The Trump administration appears to be retreating from its commitment to quickly remove most of a new fence blocking demonstrators and other members of the public from in front of the White House.

Instead, National Park Service spokeswoman Katie Liming says only that her agency is in “continuing discussions” with the Secret Service about what Liming called the temporary security fencing at the front of the White House.

Officials abruptly erected the high, black metal fence last week to block demonstrators from Lafayette Square outside the White House. That was as massive crowds rallied in Washington and around the country to protest the killing of George Floyd in police custody, and other deaths of African Americans at the hands of police.

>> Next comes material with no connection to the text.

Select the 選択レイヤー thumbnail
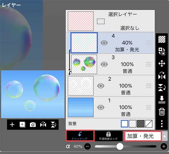 (81, 21)
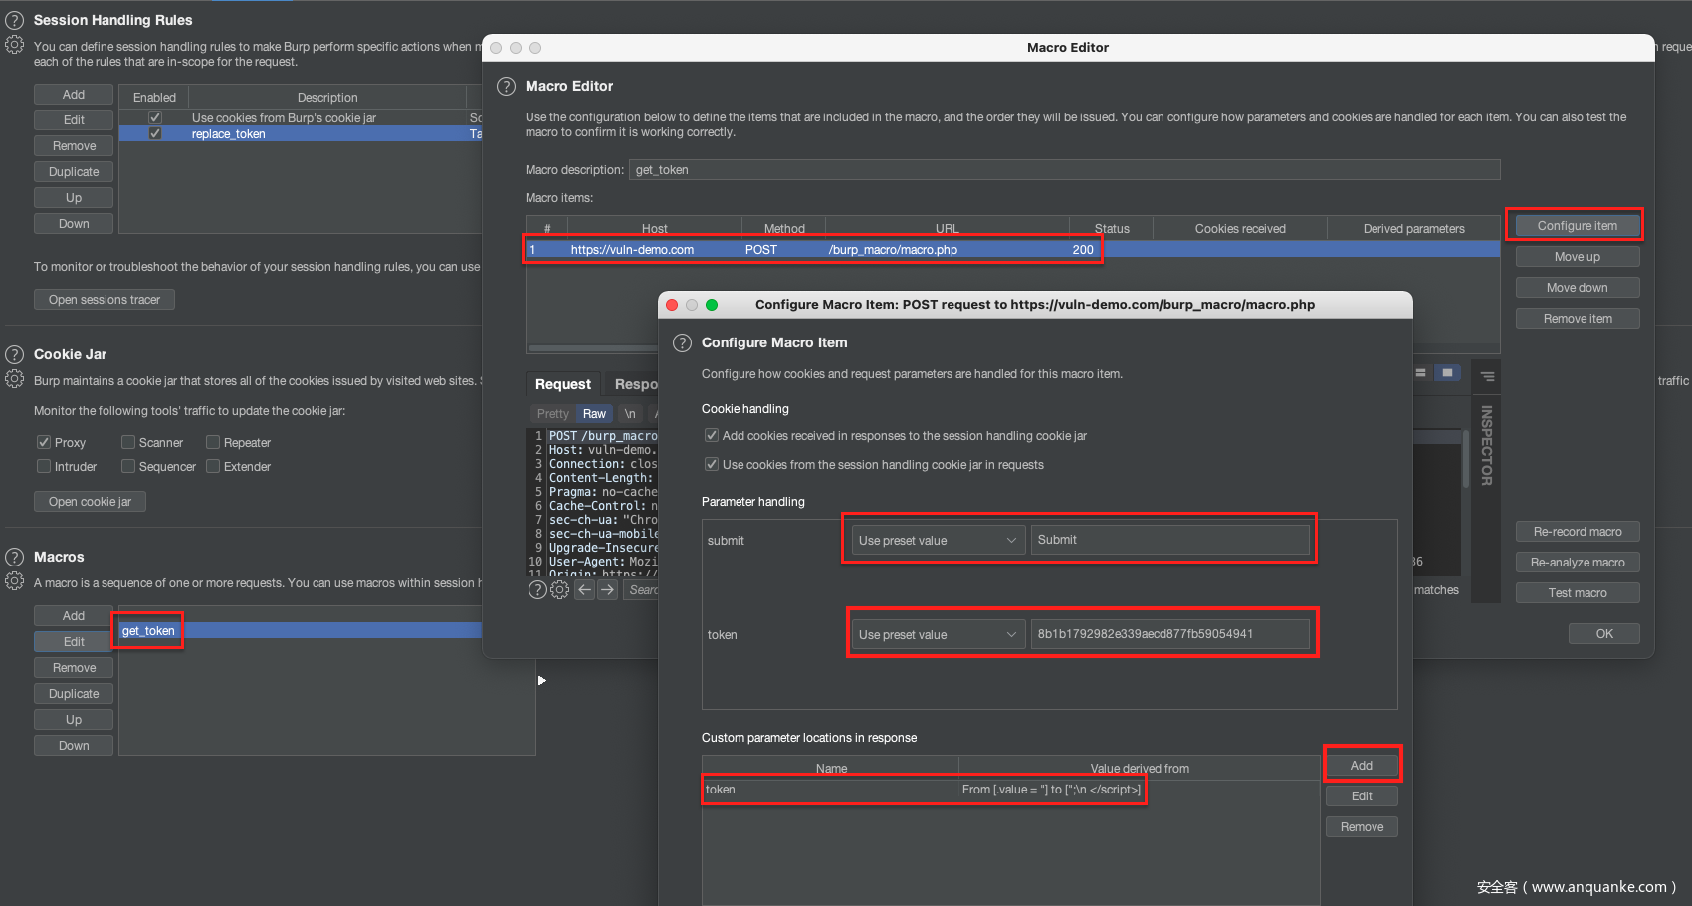Expand the token parameter handling dropdown
This screenshot has height=906, width=1692.
(x=937, y=634)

Members of the park service's U.S. Park Police and other security forces lobbed chemical agents and punched and clubbed demonstrators and journalists in clearing Lafayette Square near the White House on June 1, just before crews raised the new fence. Trump administration officials have denied federal forces at the time of the forceful removal of crowds were making way for President Donald Trump to stage photos nearby.

Lafayette Square has historically been one of the country's most prominent spots for demonstrations and other public advocacy,

Liming had said at the start of this week that officials would remove “most” of the fence at Lafayette Square on Wednesday.

Liming in her latest update, however, said only that fencing elsewhere, on the south side of the White House, would be removed “on or about” Wednesday.

She did not immediately respond to a question about why the Park Service now appeared to be moving away from its commitment to take down most of the Lafayette Square fence Wednesday.